# [INFORMATION]
▼

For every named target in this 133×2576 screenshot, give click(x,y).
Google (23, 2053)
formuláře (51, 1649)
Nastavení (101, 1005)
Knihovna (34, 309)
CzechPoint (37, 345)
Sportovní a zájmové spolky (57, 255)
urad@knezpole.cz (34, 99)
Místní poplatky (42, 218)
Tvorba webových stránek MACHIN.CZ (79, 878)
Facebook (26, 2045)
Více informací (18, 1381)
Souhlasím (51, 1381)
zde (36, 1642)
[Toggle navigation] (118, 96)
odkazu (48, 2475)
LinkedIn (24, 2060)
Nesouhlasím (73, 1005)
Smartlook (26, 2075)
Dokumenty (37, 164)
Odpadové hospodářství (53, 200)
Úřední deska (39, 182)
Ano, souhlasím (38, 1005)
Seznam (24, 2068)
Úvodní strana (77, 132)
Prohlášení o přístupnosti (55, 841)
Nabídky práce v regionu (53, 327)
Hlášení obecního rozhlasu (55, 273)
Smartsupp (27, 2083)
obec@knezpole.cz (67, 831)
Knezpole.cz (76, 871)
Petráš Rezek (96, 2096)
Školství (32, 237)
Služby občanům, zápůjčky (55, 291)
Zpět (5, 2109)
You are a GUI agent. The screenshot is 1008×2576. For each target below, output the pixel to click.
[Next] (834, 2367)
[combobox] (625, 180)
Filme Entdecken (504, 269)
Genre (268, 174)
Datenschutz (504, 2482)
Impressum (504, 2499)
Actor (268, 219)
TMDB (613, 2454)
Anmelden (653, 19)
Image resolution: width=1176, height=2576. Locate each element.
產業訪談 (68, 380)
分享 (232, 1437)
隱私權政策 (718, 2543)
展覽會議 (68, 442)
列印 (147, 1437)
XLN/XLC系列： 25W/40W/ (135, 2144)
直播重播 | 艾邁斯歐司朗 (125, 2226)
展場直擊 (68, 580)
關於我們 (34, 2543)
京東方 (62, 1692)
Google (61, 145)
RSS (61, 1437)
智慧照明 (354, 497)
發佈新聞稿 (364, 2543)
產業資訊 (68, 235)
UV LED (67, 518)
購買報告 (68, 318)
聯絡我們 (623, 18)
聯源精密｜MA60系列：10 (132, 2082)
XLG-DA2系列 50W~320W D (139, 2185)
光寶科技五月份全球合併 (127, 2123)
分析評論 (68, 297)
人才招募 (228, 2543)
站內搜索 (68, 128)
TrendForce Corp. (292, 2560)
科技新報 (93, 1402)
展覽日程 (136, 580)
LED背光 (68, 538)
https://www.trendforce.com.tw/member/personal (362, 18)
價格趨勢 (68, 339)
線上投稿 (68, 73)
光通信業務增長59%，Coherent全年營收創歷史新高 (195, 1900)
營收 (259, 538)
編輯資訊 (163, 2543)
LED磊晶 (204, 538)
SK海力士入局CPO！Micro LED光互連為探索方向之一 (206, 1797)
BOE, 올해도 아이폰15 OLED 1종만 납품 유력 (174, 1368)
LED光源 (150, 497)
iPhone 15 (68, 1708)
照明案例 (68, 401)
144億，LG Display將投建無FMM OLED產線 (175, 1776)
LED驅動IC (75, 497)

▲

# [WHAT THE EXERCISE ASKS]
Across the entries above, count the lines with the word "each" and report that count by itself.

# [FINISHED EXERCISE]
2